Top of MATERIALS PROVIDED

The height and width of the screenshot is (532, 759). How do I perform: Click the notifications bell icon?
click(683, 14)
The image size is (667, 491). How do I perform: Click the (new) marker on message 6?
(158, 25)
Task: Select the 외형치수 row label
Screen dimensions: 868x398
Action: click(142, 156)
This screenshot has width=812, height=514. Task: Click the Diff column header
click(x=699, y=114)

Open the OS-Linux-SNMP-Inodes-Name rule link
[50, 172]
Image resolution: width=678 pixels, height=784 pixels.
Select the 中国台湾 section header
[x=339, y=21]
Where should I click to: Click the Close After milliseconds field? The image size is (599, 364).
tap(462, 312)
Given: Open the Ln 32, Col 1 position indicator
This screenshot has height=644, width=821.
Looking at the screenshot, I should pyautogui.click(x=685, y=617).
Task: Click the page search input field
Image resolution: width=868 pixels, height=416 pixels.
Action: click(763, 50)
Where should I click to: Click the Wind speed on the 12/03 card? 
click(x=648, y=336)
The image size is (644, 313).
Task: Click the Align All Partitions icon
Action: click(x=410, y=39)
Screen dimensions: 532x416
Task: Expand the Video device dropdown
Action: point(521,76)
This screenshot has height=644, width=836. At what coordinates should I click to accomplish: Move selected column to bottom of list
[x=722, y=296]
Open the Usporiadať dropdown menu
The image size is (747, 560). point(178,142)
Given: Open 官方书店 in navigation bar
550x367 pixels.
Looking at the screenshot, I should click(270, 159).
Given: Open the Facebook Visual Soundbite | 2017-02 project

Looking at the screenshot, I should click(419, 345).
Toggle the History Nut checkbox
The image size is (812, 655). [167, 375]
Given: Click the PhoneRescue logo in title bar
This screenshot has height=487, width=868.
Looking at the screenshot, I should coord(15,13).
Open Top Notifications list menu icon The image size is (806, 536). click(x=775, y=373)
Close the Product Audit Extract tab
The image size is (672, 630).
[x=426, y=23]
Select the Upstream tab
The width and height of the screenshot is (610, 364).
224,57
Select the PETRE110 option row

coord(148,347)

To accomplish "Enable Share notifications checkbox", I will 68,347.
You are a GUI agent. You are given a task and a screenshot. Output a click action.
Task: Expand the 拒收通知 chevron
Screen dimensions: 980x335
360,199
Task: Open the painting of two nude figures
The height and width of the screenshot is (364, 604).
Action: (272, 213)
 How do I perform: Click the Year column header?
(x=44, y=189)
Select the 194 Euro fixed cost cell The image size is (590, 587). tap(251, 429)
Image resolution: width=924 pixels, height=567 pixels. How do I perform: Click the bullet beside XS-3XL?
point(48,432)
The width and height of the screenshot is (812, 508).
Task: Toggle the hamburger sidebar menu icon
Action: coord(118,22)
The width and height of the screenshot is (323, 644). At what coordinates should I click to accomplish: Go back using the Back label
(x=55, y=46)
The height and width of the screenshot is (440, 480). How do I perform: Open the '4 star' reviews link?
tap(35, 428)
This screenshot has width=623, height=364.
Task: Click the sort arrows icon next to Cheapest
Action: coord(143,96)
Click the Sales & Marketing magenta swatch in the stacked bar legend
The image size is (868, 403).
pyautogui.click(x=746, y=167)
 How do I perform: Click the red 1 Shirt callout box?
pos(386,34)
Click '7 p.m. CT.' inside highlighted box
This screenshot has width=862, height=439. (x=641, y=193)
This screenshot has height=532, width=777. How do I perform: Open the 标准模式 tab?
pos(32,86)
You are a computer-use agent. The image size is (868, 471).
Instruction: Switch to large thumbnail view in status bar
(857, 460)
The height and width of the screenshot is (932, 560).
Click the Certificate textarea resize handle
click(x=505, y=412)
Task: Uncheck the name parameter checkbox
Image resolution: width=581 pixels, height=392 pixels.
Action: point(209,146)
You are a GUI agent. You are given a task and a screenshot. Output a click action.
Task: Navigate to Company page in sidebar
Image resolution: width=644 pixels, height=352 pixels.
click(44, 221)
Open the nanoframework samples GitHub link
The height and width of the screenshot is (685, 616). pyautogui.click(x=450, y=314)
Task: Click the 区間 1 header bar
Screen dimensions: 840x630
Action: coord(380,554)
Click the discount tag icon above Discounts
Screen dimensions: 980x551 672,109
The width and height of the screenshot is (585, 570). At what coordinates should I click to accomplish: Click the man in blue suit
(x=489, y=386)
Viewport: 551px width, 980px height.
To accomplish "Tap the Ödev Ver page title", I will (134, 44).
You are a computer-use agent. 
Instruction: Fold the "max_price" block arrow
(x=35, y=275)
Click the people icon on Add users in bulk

Bottom of MATERIALS PROVIDED

▸ WHAT TO PRODUCE
Copy word for word the stretch of entries above from the line that has "Open the OS-Linux-SNMP-Inodes-Name rule link" through the line that has "Given: Open the Ln", both ends included, and nothing outside it.

▸ RESULT FOR THIS TASK
Open the OS-Linux-SNMP-Inodes-Name rule link
[50, 172]
Image resolution: width=678 pixels, height=784 pixels.
Select the 中国台湾 section header
[x=339, y=21]
Where should I click to: Click the Close After milliseconds field? The image size is (599, 364).
tap(462, 312)
Given: Open the Ln 32, Col 1 position indicator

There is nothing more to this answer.